漫長的告別 錢德勒 3044 2023-02-05
  這時候人影輕輕一閃,坎迪站在沙發末端往我瞧。他手上拿著摺疊刀。一按鈕,刀刃就彈出來。再按鈕,刀刃又回到把手內。他眼中有一道亮光。   他說:一百萬個對不起,先生。我錯怪你了。是她殺了老闆。我想我他暫時打住,刀刃又彈出來了。   不行。我站起來伸出手,坎迪,刀給我。你只是一個討人喜歡的墨西哥家僮。警方會把罪名推到你身上,而且高興死了。這正是他們最樂的煙幕彈。你不知道我說什麼。可是我知道。他們把事情搞得太糟,就算現在想矯正,也不可能了。而他們也不想矯正。
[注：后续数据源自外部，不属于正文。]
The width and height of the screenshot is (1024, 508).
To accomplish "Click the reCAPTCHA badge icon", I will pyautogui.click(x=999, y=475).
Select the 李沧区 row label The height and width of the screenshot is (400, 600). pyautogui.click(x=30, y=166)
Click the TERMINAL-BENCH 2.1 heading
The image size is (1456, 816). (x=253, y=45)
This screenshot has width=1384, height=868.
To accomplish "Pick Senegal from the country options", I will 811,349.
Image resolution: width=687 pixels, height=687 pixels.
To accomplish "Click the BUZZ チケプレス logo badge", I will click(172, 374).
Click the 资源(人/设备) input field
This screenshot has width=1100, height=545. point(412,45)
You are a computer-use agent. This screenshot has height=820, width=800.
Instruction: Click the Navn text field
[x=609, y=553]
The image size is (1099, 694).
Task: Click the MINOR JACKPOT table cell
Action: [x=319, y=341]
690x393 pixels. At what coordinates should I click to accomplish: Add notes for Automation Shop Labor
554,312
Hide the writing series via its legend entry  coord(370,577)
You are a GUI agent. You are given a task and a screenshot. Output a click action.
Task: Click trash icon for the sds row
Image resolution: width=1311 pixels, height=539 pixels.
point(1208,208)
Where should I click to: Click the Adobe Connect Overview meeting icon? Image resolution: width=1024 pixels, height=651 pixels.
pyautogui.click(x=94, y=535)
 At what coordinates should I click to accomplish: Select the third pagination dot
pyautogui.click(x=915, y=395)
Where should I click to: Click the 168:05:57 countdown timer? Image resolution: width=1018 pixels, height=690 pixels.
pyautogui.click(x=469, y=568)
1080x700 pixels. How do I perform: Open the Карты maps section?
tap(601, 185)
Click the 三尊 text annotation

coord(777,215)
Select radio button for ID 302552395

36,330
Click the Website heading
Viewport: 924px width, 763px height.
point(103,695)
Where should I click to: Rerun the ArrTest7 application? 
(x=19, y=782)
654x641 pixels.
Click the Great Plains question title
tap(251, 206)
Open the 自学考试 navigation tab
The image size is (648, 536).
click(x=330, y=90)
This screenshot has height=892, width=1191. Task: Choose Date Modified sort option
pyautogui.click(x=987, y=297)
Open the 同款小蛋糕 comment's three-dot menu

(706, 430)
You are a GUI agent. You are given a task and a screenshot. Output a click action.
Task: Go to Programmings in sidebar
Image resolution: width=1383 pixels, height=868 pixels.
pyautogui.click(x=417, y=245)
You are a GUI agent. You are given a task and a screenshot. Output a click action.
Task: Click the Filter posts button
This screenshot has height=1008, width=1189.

他們會很快很快由你那兒弄出一份自白,你連自己的全名都來不及說清楚。星期二隔三個禮拜,你就會在聖昆丁監獄坐牢一輩子。   我跟你說過我不是墨西哥人。我是瓦巴瑞梭附近威娜狄瑪來的智利人。

  刀給我,坎迪。那些我全知道。你是自由身。你存了點錢。你在家鄉可能有八個兄弟姊妹。放聰明些,回原來的地方去。這裏的工作完蛋了。   他平平靜靜說:工作多得很。然後他伸手把刀放在我手上,我是看在你的份上。   我把刀扔進口袋。他抬眼看陽台。夫人現在我們怎麼辦?   不怎麼辦,什麼事都不做。夫人很累,她一直承受著很大的壓力,她不想被打擾。   我們必須報警。史本賽堅定的說。   為什麼?   噢,老天爺,馬羅我們非這樣不可。   明天吧。撿起你那堆未完成的小說,我們走吧。   我們必須報警。世上有法律這種東西存在。   我們不必做那種事。我們手上的證據不夠拍一隻蒼蠅。讓執法人員自己做他們的下流工作吧。讓律師們去想辦法。他們寫下法律,讓律師們在另一批名叫法官的律師人才面前剖析,好讓其他裁判說第一批法官是錯的,而最高法院又可以說第二批才有錯。世上確實有法律這種東西。我們深陷在裏面,逃也逃不掉。法律的作用幾乎全在給律師找生意。如果不是律師教他們運作,你想大亨級暴徒怎麼能歷久不衰?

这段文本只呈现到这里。